*Stated task*.
Quote the rows below word for word, starting at the line that contains "Image resolution: width=803" and ending with the last line of the rows. Leave the pictures out of your answer.

Start Available records

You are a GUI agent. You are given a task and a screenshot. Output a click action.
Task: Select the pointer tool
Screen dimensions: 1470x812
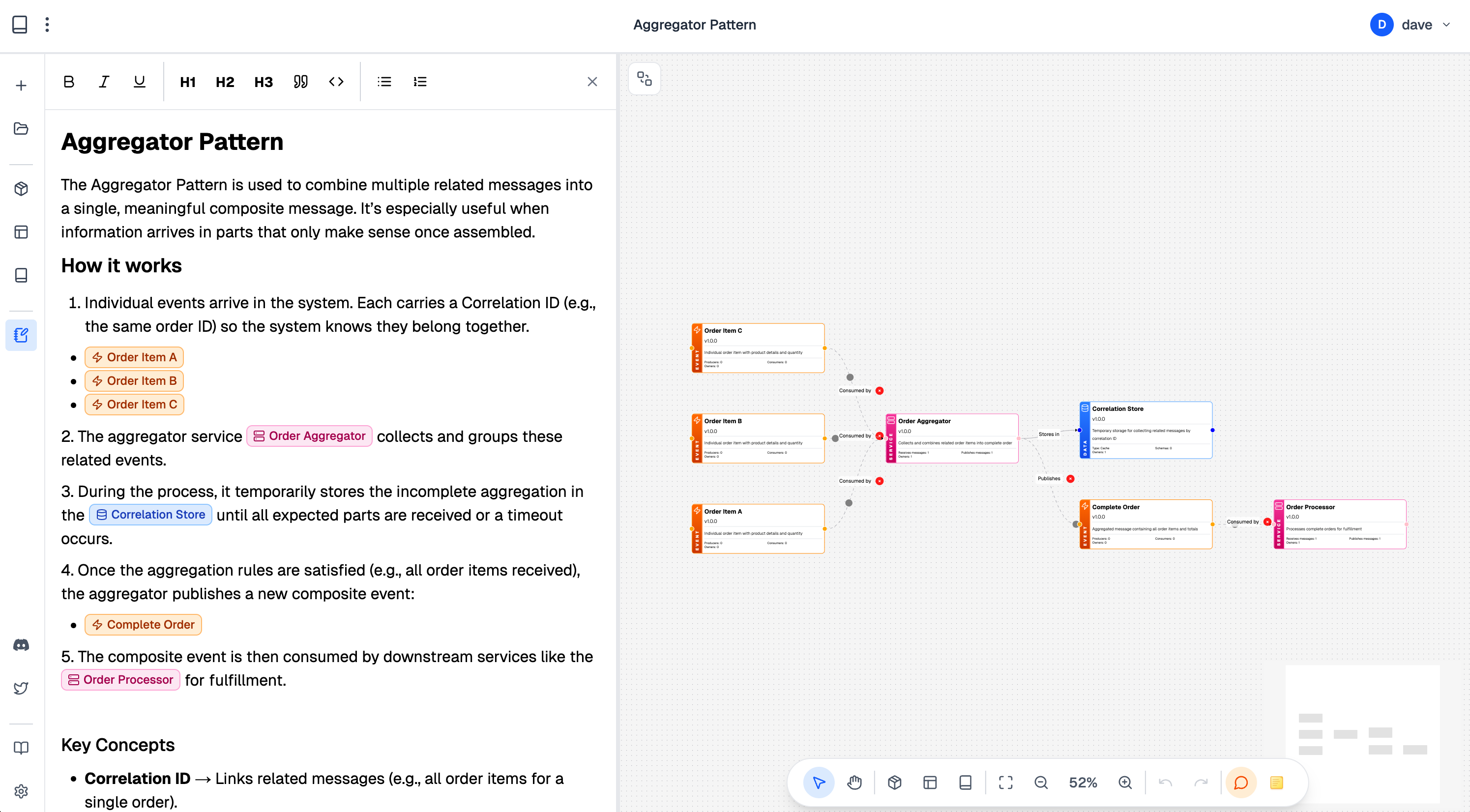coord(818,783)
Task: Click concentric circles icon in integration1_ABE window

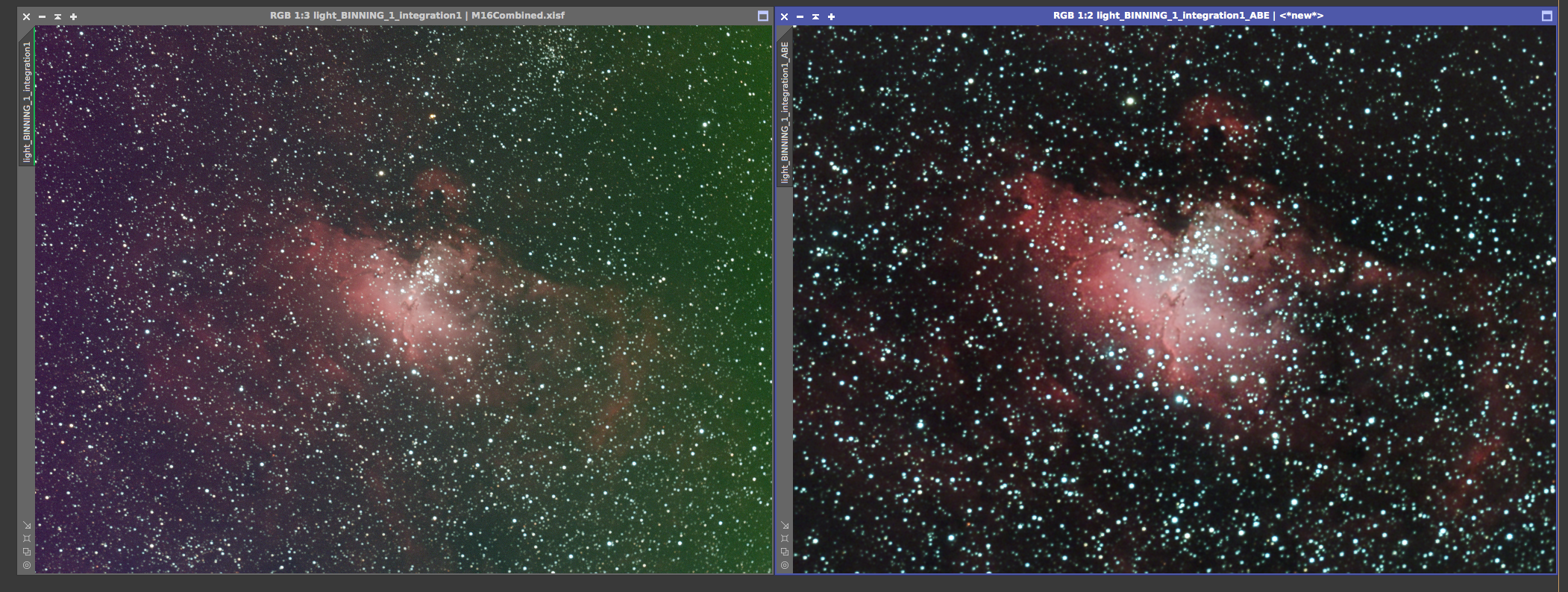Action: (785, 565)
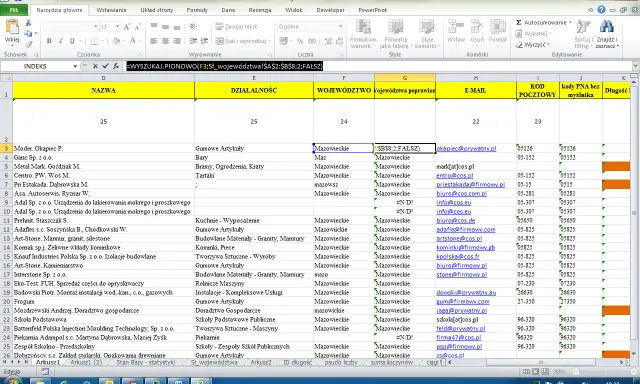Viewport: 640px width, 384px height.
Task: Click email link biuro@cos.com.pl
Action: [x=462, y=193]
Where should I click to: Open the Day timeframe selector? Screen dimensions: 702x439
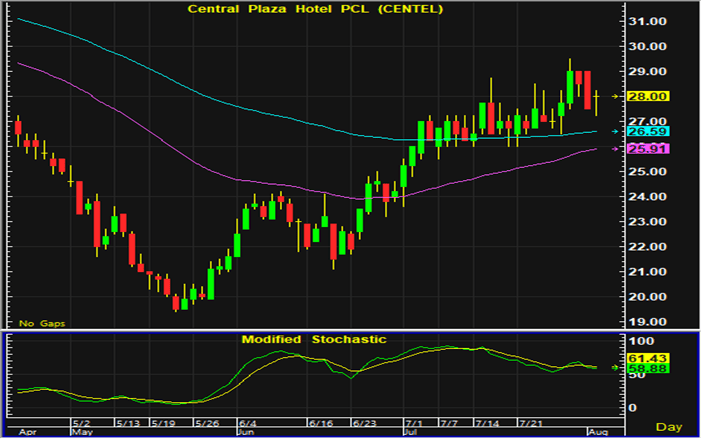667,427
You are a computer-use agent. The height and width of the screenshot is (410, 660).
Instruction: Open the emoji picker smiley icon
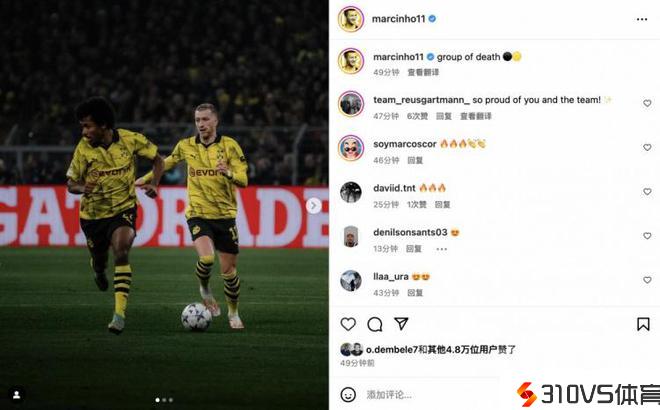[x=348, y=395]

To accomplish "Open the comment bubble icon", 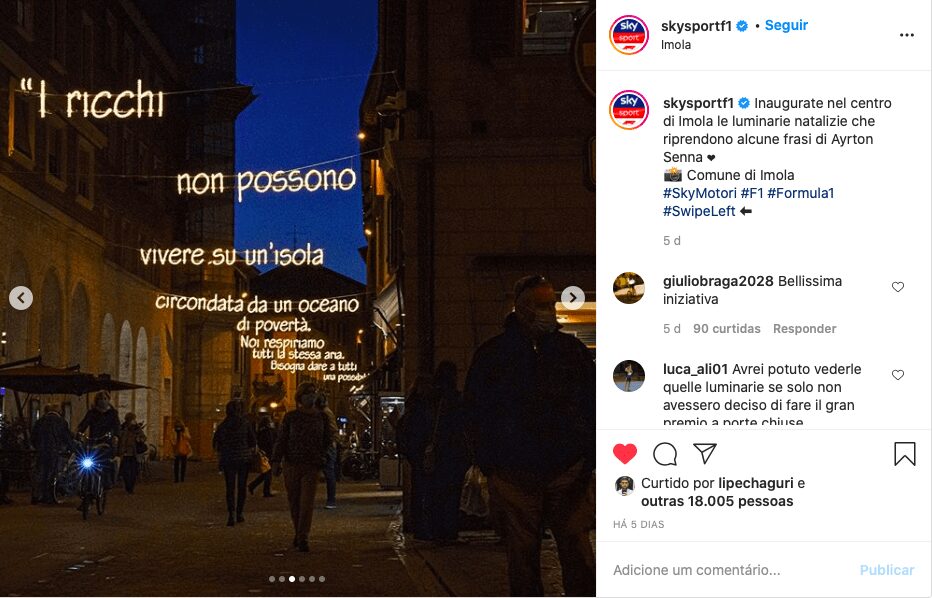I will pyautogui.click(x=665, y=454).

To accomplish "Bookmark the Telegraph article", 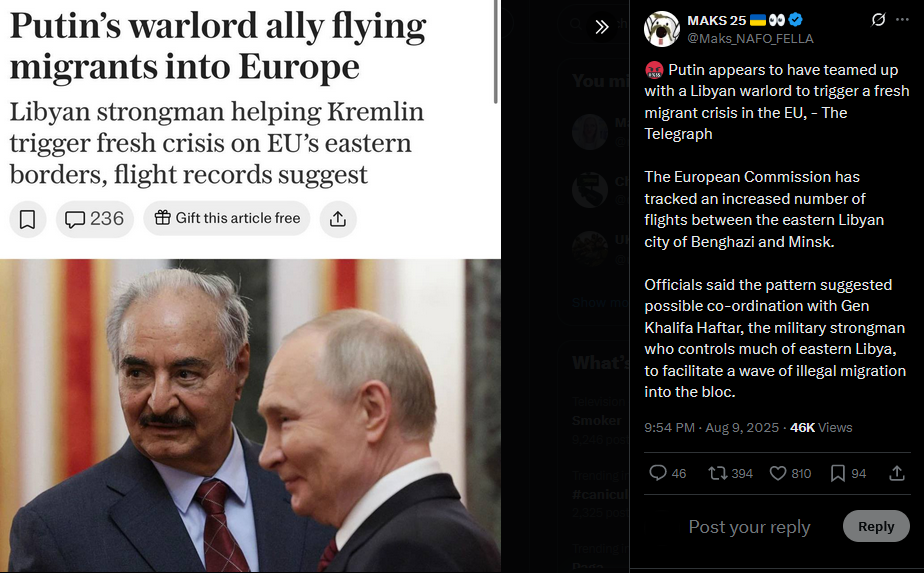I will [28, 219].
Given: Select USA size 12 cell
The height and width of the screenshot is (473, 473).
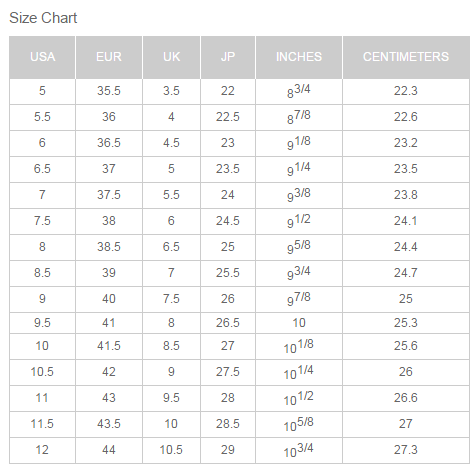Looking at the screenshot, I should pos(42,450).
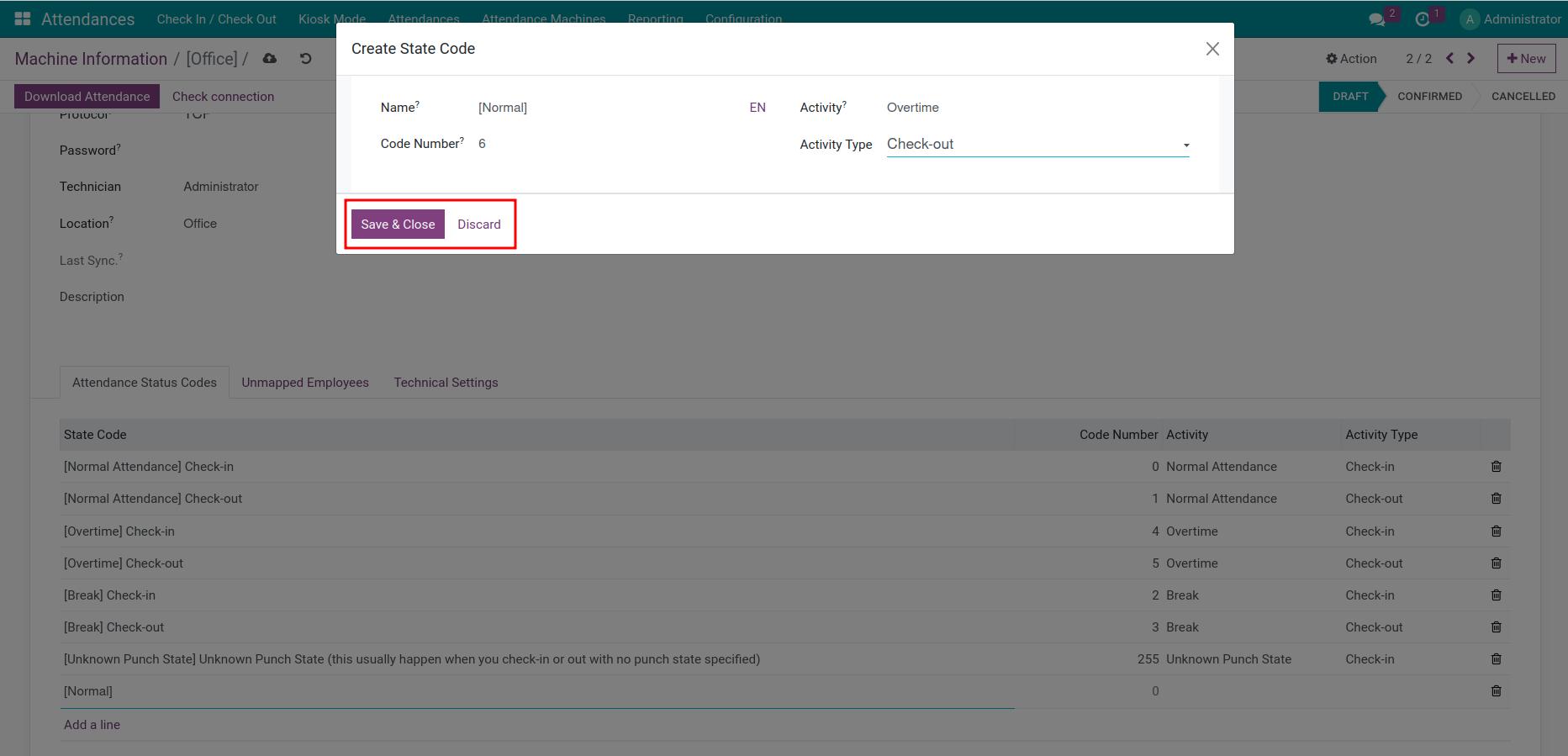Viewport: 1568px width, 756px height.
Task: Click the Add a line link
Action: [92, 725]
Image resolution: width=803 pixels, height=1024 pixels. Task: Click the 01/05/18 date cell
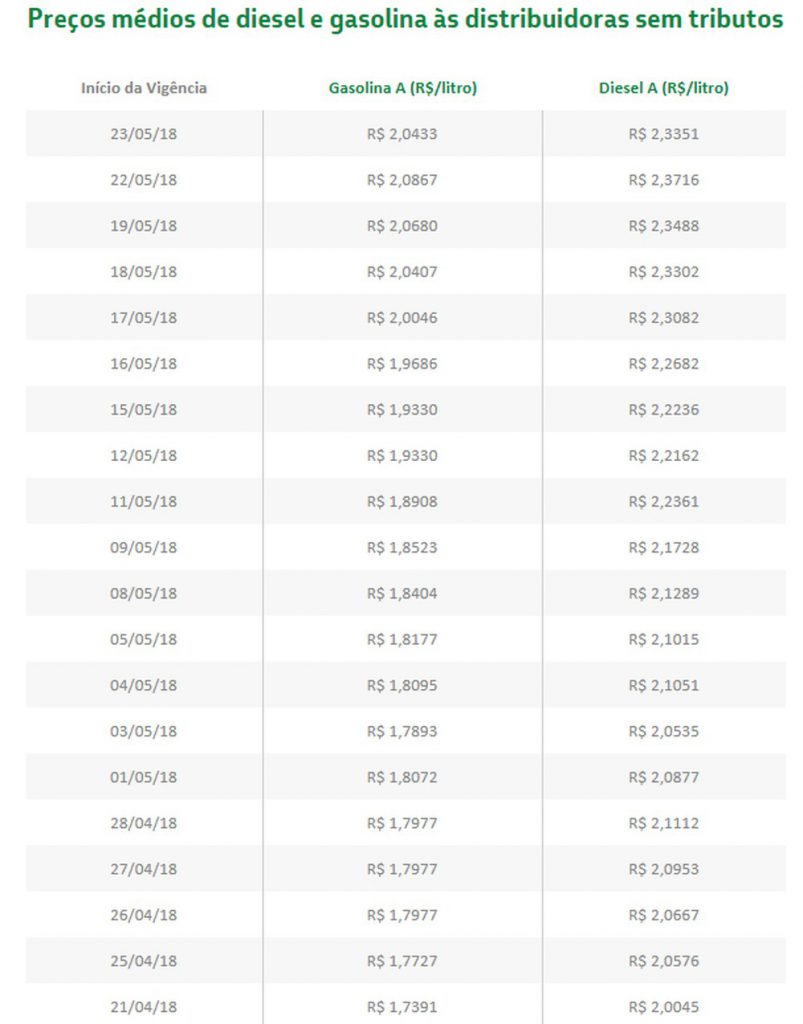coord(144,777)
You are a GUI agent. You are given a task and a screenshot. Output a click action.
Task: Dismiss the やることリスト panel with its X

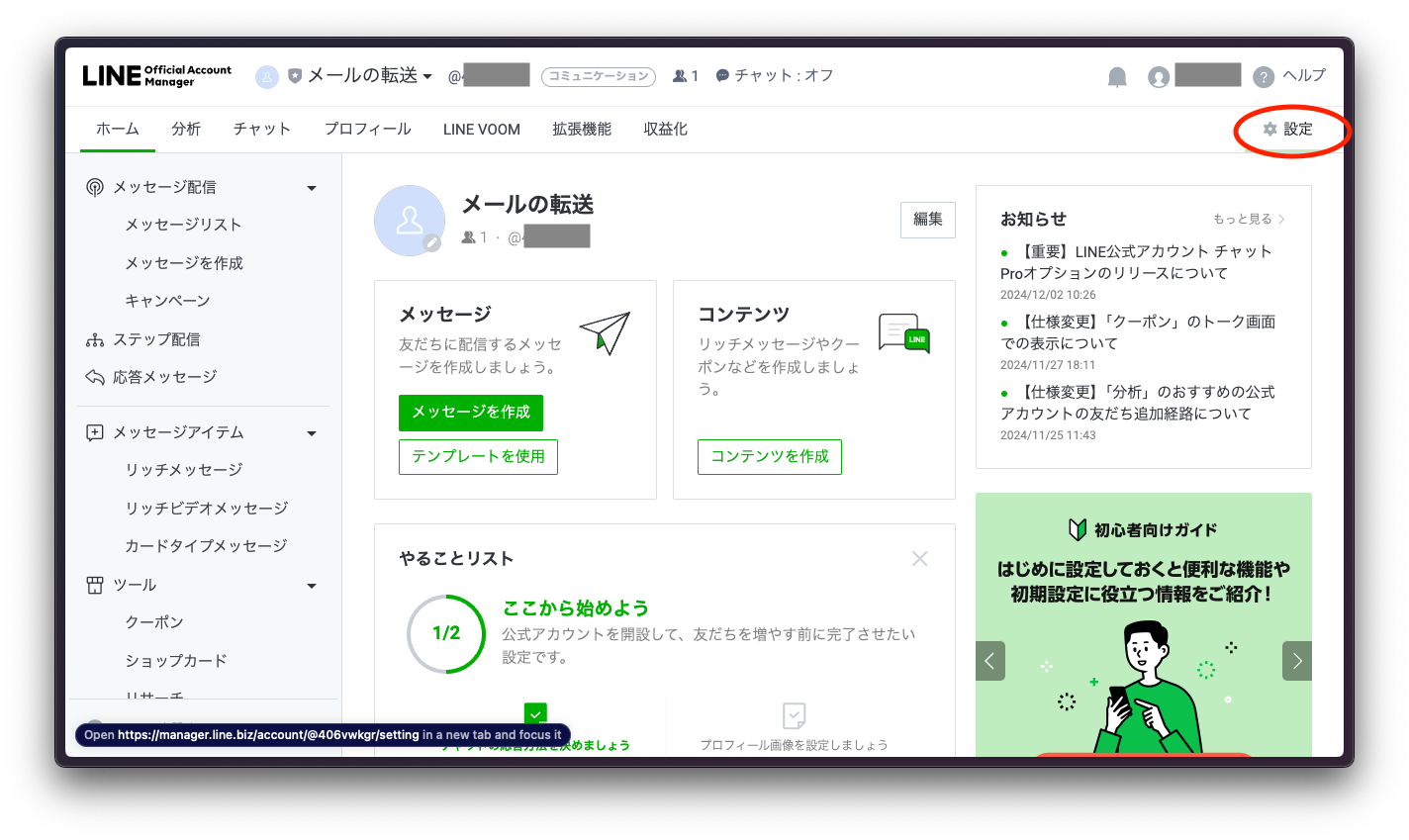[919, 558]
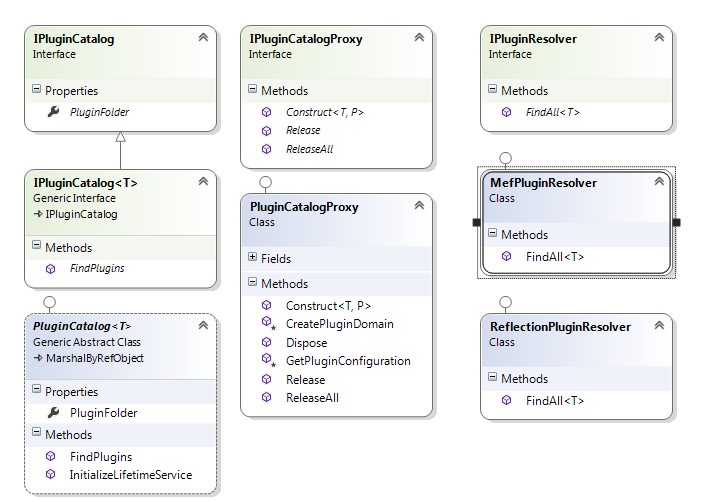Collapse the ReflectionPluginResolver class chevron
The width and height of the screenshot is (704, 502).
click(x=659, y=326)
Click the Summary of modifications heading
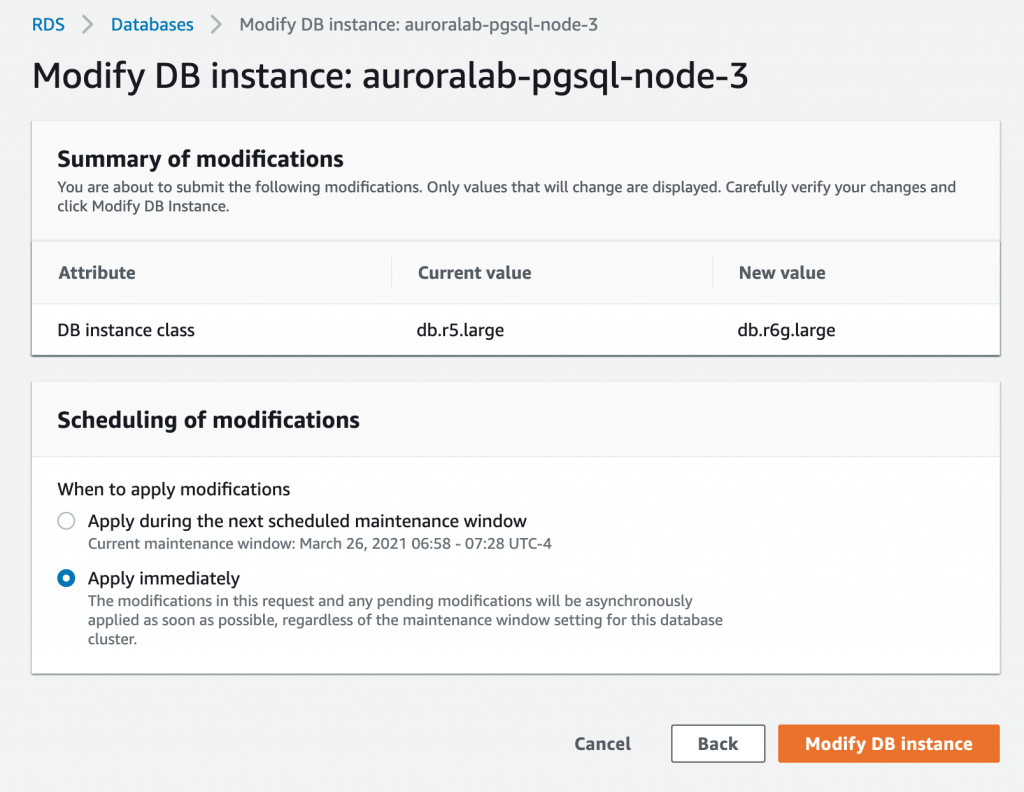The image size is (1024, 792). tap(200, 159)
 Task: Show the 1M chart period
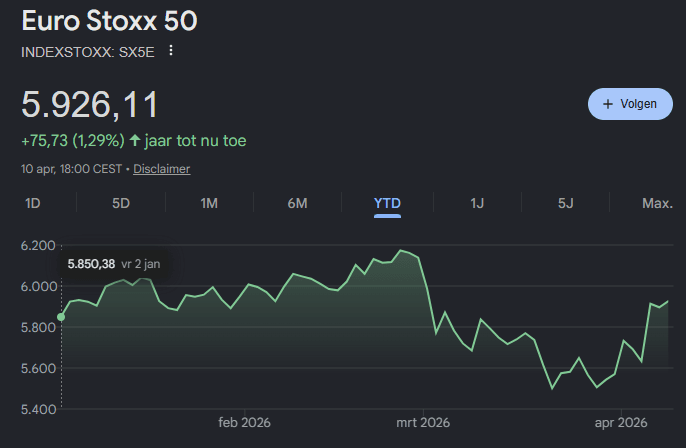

End Available records

*Response below*.
Image resolution: width=803 pixels, height=1024 pixels. Task: Click the 01/05/18 date cell
coord(144,777)
You are a GUI agent. You are given a task and a screenshot. Output a click action.
Task: Dismiss the やることリスト panel with its X

[919, 558]
Collapse the ReflectionPluginResolver class chevron
The width and height of the screenshot is (704, 502).
click(x=659, y=326)
Click the Summary of modifications heading
The image size is (1024, 792). tap(200, 159)
 Task: Show the 1M chart period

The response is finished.